Random UTF-8 characters

Home

18 Dec 2015 in reactreduxrefluxjs

Migrating from Refluxjs to Redux

Unless you have been living under a rock. I'm sure you are aware of all the buzz behind React. Our latest project at work is React based. It's been so much fun to get our hands on a new UI framework.

We built out the initial proof of concept using React, React-Router and Refluxjs. Refluxjs was a great way to get the project started quickly. But we quickly started noticing some things that got us worried.

It seems like development on Refluxjs is stalled. Refluxjs lacks es6 support. It does not currently support universal apps. While it does have simplicity over other Flux implementations, these all come at a cost. By eliminating the global dispatcher you lose out on the ability to apply middleware. It promotes the use of this.state in components.
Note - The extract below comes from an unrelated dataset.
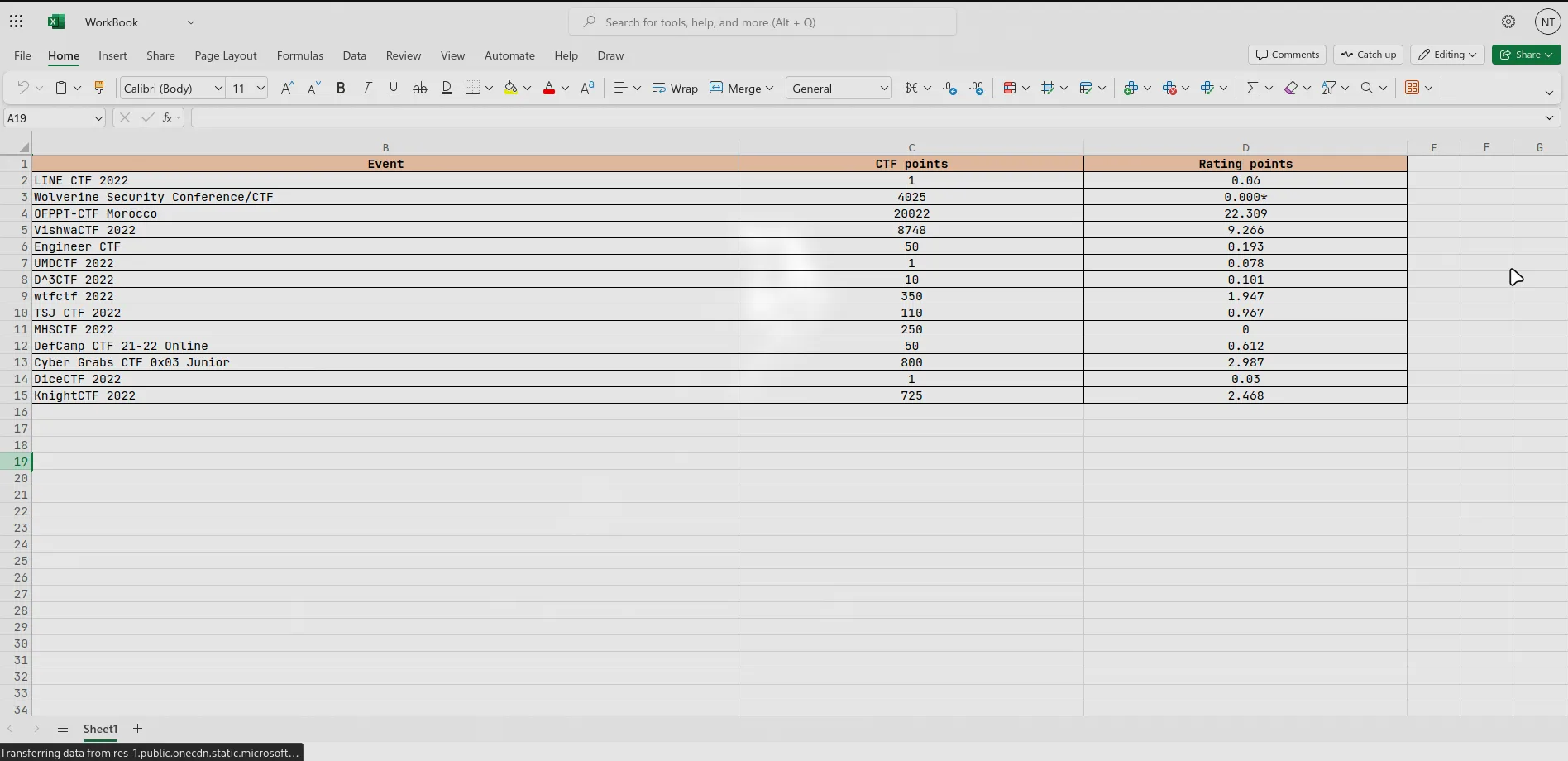Click the AutoSum icon
The width and height of the screenshot is (1568, 761).
click(1253, 88)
Redux on the other hand seems to have a huge community around it. It's development is very active. It has support for universal apps. It's creator Dan Abramov was recently hired by facebook.
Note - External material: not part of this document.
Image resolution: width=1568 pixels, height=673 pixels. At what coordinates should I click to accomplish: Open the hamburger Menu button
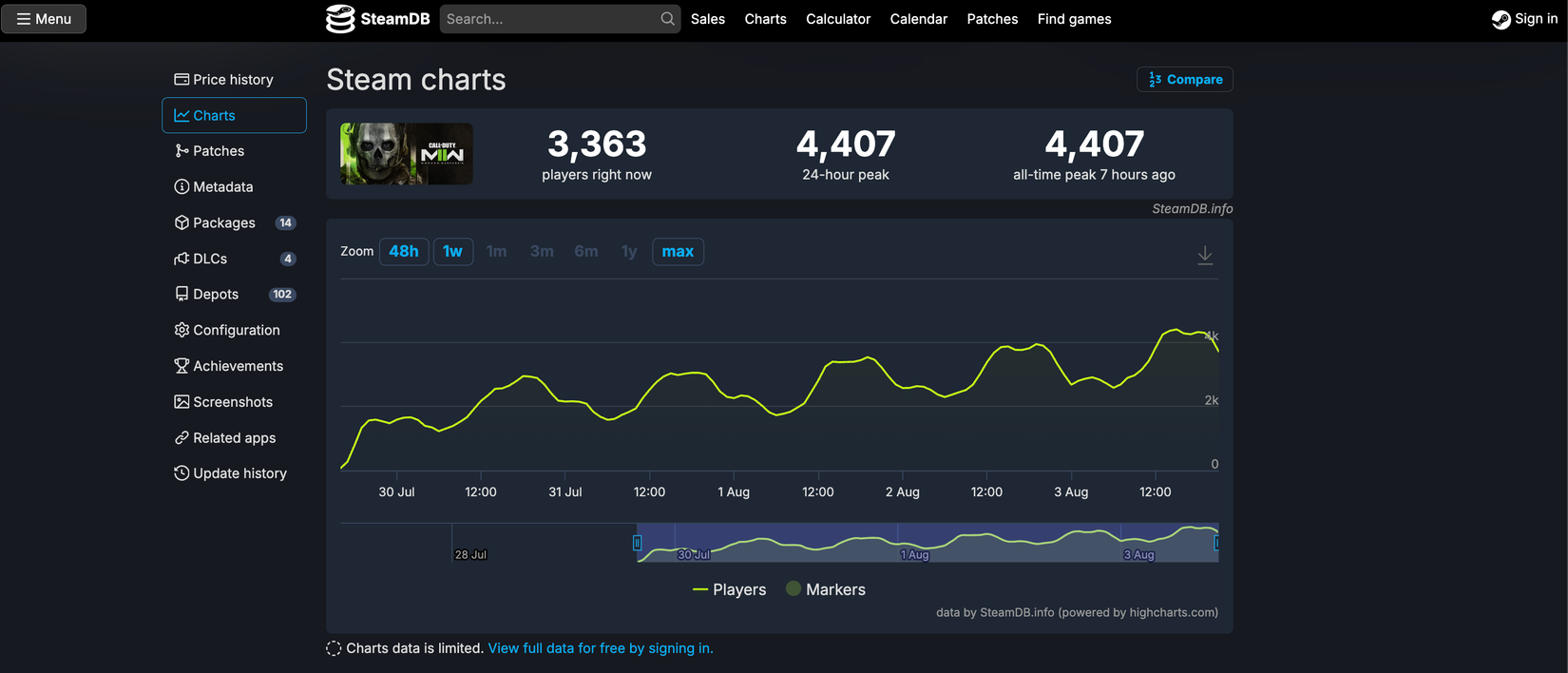click(44, 19)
Since we hope to have our current project around for a long time, we decided it would be best to migrate to Redux.

How it worked in Refluxjs
╔═════════╗       ╔════════╗       ╔═════════════════╗
║ Actions ║------>║ Stores ║------>║ View Components ║
╚═════════╝       ╚════════╝       ╚═════════════════╝
     ^                                      │
     └--------------------------------------┘
How it works in Redux
╔════════════════╗       ╔════════════╗       ╔════════════╗
║ Action Creator ║------>║ Dispatcher ║------>║   Reducer  ║
╚════════════════╝       ╚════════════╝       ╚════════════╝
         ^                                           |
         |                                           |
         |                                           v
╔═════════════════╗                              ╔════════╗ 
║ View Components ║ <--------------------------  ║ Store  ║
╚═════════════════╝                              ╚════════╝
Notes on the migration
  • There is now just one store. It does seem like a good idea to be able to represent the state of your app in one object.
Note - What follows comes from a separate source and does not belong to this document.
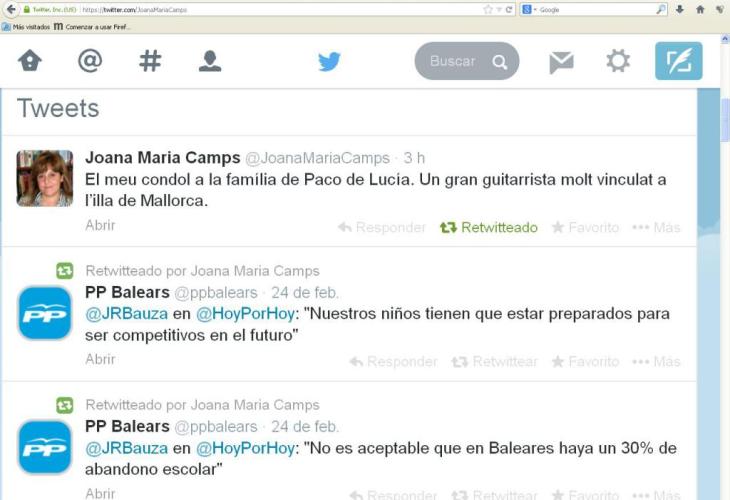Compose a new tweet with quill button
730x500 pixels.
678,61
  • There is only one reducer. You can however logically separate your code using combineReducers and creating a root reducer.

  • Reflux maps properties from the stores as this.state. This was convenient, but React advises keeping your components stateless.

  • If you are dealing with data from a server you are going to need some middleware. Right now we have been using redux-thunk to add data to the server before dispatching the events to update the state.